"We spent two months in a refugee camp in Macedonia and then it took us another two months to get to the United States."
When I was just 9 years old my family and our people were in the middle of war-torn Kosovo. It was 1999 and Serbia wanted us out. It was really just a matter of who was more dominate and they (Serbia) got us out.
I still remember the day the Serbian army stormed our home. That was the day my life changed forever. They kicked in the door and big army guys stormed our home with guns. I was just a little kid at the time and I was scared. They told us if we didn’t get out of the house they were going to shoot my mom and dad.
We had no choice and nowhere to go, they were bombing houses everywhere. We ended up having to live in the woods for about a month. It was tough, but we had to do it. We had no food and my brother would risk his life and sneak back passed the army to our house every day to get eggs and things to help us survive. One day, my brother went with my cousin to get food and he heard a scream, he looked back to see my cousin being beaten up by 3 big guys. They begged the army to let my cousin go and they told them he could go and just as they started to walk off, my brother looked back and saw them shoot my cousin in the back of the head. He died right in front of my brother’s eyes. It didn’t make sense to me how they were killing kids and grown-ups and just everybody.
My parents tried to keep telling us, “Everything was going to be alright; everything was going to be fine.” They told us, “We were going to make it,” but it’s kind of hard to believe when you hear gunshots and bombs constantly going off all around you. I personally didn’t feel like I was going to make it.
Eventually, our family ran from Kosovo through the woods. We spent two months in a refugee camp in Macedonia and then it took us another two months to get to the United States. We took a lot of bus rides and a lot of trains, I didn’t know where I was going after the war, but we came to the United States and landed in San Antonio. I didn’t know why I ended up in San Antonio, but I later found out that an American family was sponsoring us to come to the U.S.
When we first got to the U.S. we didn’t speak any English and all we had were the clothes on our backs, but we made it. That’s been 15 years ago now and my family has worked hard; we own our own home and my parents own a Greek restaurant in Kerrville, TX. Even as a kid I felt I had to do my part. I worked hard on my academics and even harder on learning the game of basketball because through sports I saw a way to help pay for my education.
In 2012, Northern Oklahoma College opened the first doors to my career and education. They offered me a scholarship to play for the Mavericks for two years and gave me the education I needed to transfer to Newman University, where in 2014, I obtained my Bachelors in Sports Communications, the first college degree in my family. The scholarship opportunities I’ve been given still bring tears to my eyes; some may think it’s because I’m sensitive or emotional, but the truth is I promised my mom that I would study and practice hard, and that I would get a scholarship to pay for my own education so that she would not have to worry.

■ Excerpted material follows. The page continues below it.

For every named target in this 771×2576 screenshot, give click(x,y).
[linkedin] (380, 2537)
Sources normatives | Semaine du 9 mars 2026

Now here I am in 2016, I’m working on my first year of my Masters in Organizational Leadership at Newman University in Wichita and am also the Assistant Coach for the women’s basketball team. I’m thankful for all the opportunities I’ve been given, thankful for my education, and thankful for the scholarships that have allowed me to have and education. One day I hope to continue on with my love for basketball and have a career job as a head coach.
Times in my life have been tough, tougher than most will ever face in an entire lifetime, but my mom was right, we did make it!